練習問題 ::
A: 引き算のワークについての抜粋文を2文で要約するとどうなりますか？
B: 引き算のワークについての抜粋文のうち、「得意や不得意は人によって違います。幸せを感じる瞬間もまちまちです。」から「ているということも多いもの。」まで（両端を含む）を、「引き算」を「削減」に変えて書き直してもらえますか？

━━ 抜粋文

得意や不得意は人によって違います。幸せを感じる瞬間もまちまちです。
「時間や手間がかかること、迷うこと」の中に楽しみを感じるなら、それは引き算対象外にすべき。

あの人に合う方法が自分にもいいとは限らないことをお忘れなく。

ワークに取り組んだ方の気づき

これまで積み重ねた「引き算のワーク」で、 自分が心地良い姿に近づいてきた。引き続き、削いで削いで削ぎまくりたい! そして残ったものが、 きっと私の本質で自分軸なんだろうな。

間引きを間違うと幹がふらつく、ということは忘れちゃいけない。 今じゃない引き算もあることに気を付けよう。

終わりに

新しいことにチャレンジすると「何かやっている感」には満たされるものの、漠然とその状態に安心しているということも多いもの。

━━━━
━━ 元データ

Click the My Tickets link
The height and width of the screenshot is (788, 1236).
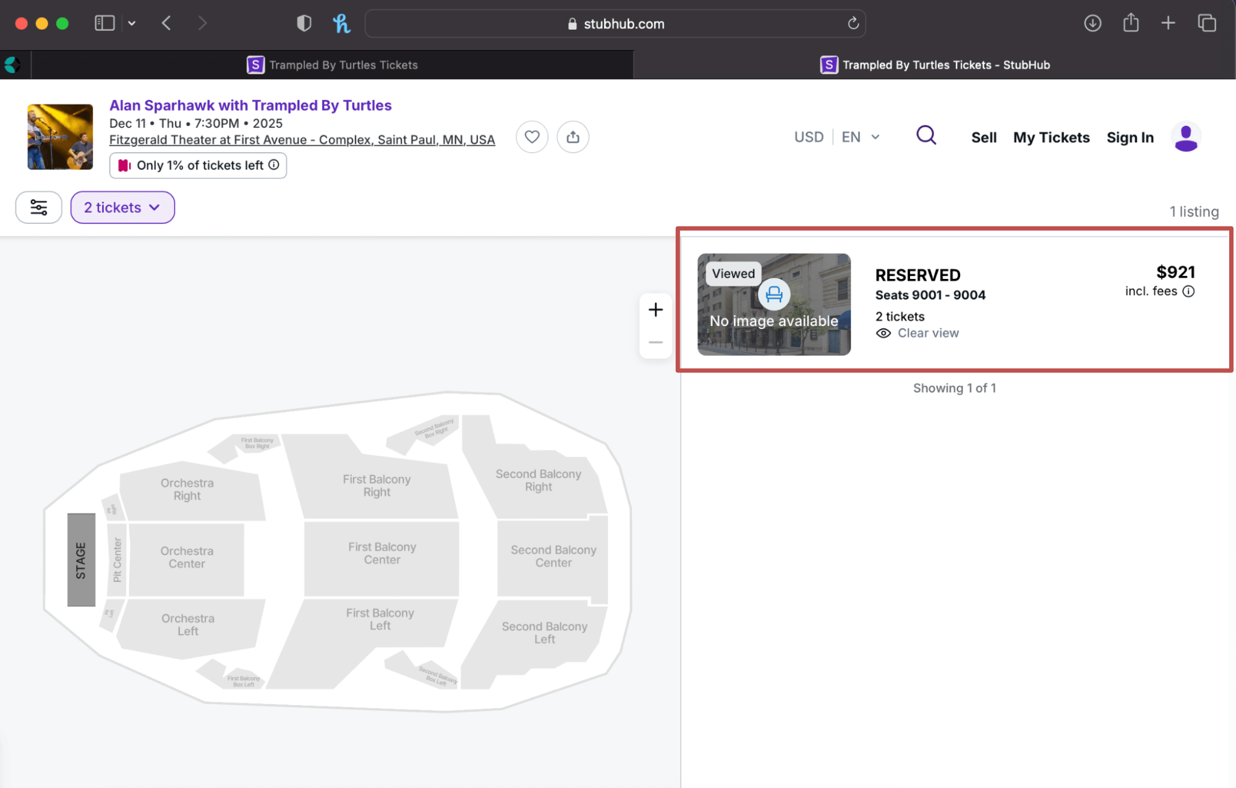pyautogui.click(x=1051, y=137)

━━━━

解答一覧 ::
A: 得意や不得意、幸せを感じる瞬間は人によって違うため、時間や手間がかかることに楽しみを感じるならそれは引き算の対象外にすべきで、あの人に合う方法が自分にもいいとは限らない。ワークに取り組んだ方は、引き算を重ねて自分が心地良い姿に近づいたと感じる一方で、間引きを間違うと幹がふらつくことや今じゃない引き算もあることに気を付けたいと述べている。

B:
得意や不得意は人によって違います。幸せを感じる瞬間もまちまちです。
「時間や手間がかかること、迷うこと」の中に楽しみを感じるなら、それは削減対象外にすべき。

あの人に合う方法が自分にもいいとは限らないことをお忘れなく。

ワークに取り組んだ方の気づき

これまで積み重ねた「削減のワーク」で、 自分が心地良い姿に近づいてきた。引き続き、削いで削いで削ぎまくりたい! そして残ったものが、 きっと私の本質で自分軸なんだろうな。

間引きを間違うと幹がふらつく、ということは忘れちゃいけない。 今じゃない削減もあることに気を付けよう。

終わりに

新しいことにチャレンジすると「何かやっている感」には満たされるものの、漠然とその状態に安心しているということも多いもの。